◆ Your instructions: Please pick out and copy every line in the listing below that contains the string "should", matching case exactly.

[START]

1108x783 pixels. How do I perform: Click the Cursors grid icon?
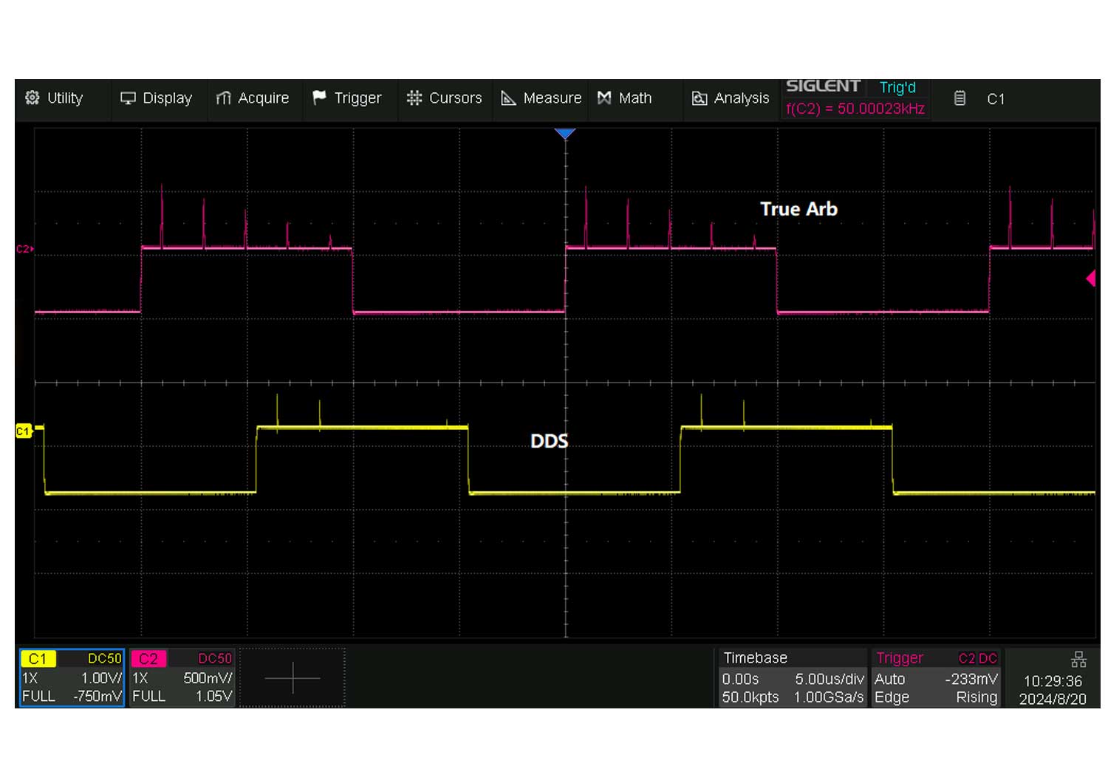tap(414, 98)

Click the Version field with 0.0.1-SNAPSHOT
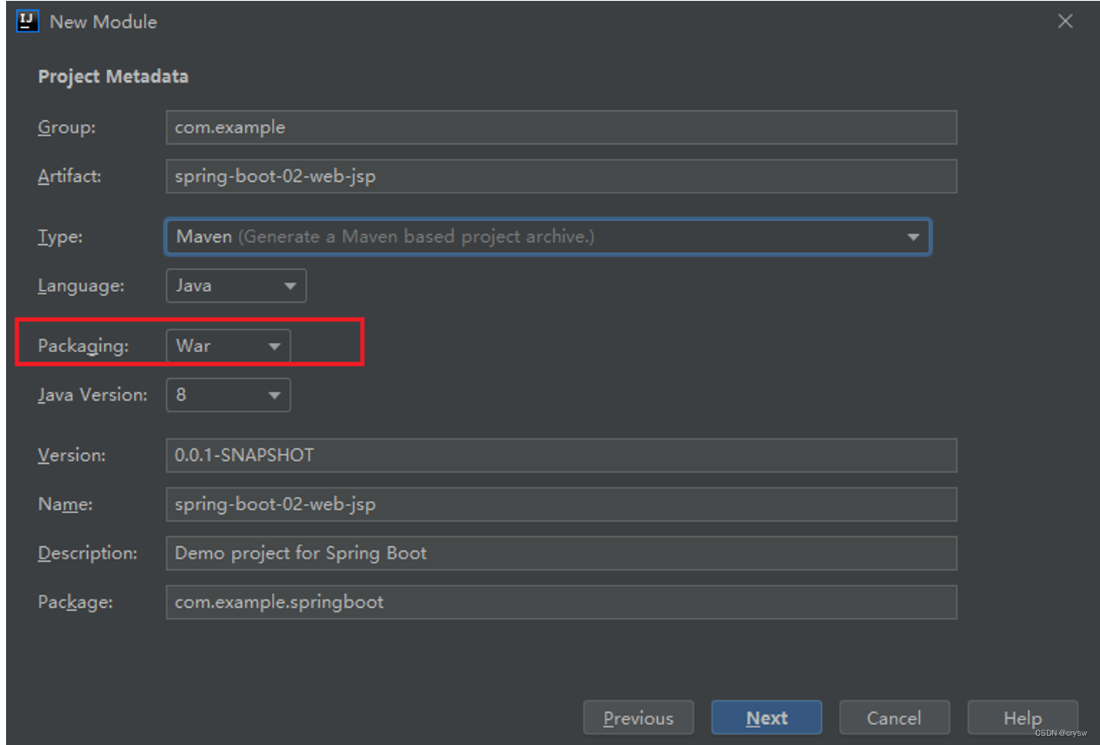[x=562, y=455]
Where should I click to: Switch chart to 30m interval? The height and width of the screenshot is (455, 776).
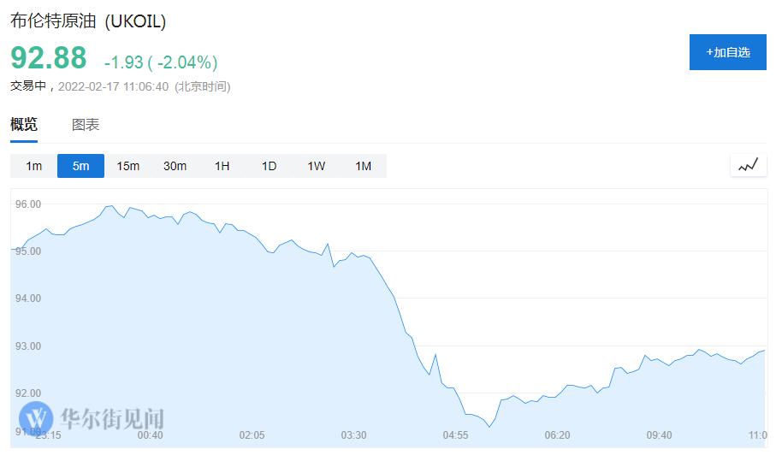click(x=175, y=166)
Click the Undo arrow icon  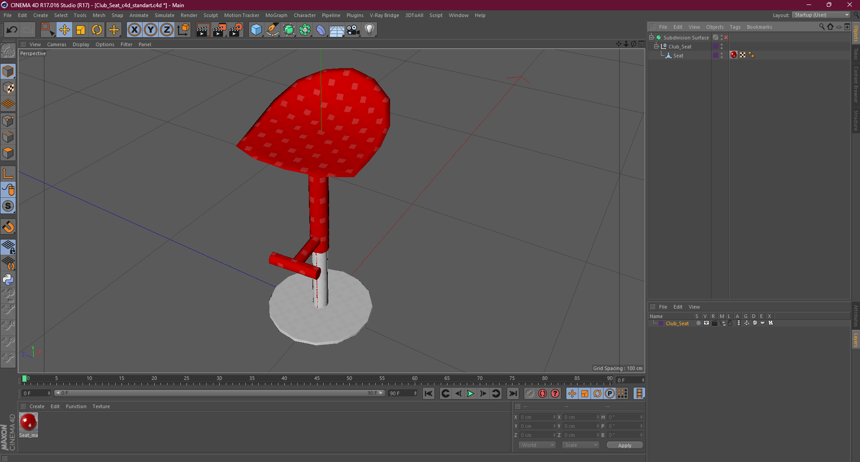click(12, 30)
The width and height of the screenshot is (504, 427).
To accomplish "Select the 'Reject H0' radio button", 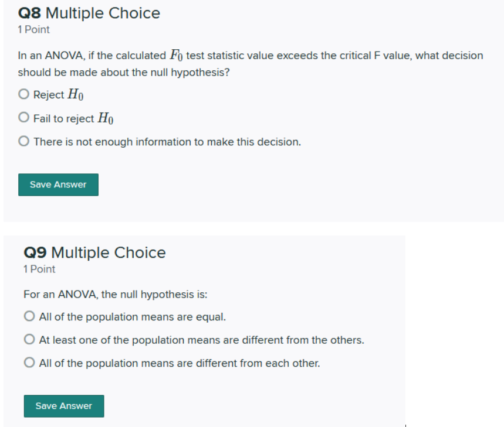I will pyautogui.click(x=23, y=94).
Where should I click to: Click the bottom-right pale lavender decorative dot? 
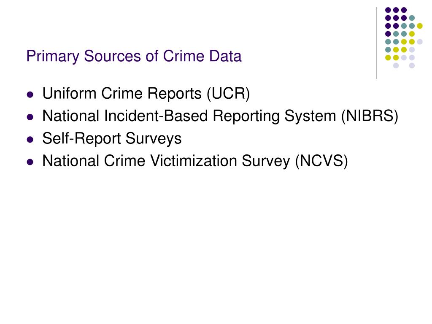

[END]

◆ The solution:
Where should I click to: Switch chart to 30m interval? The height and width of the screenshot is (455, 776).
Where should I click to: Click the bottom-right pale lavender decorative dot? 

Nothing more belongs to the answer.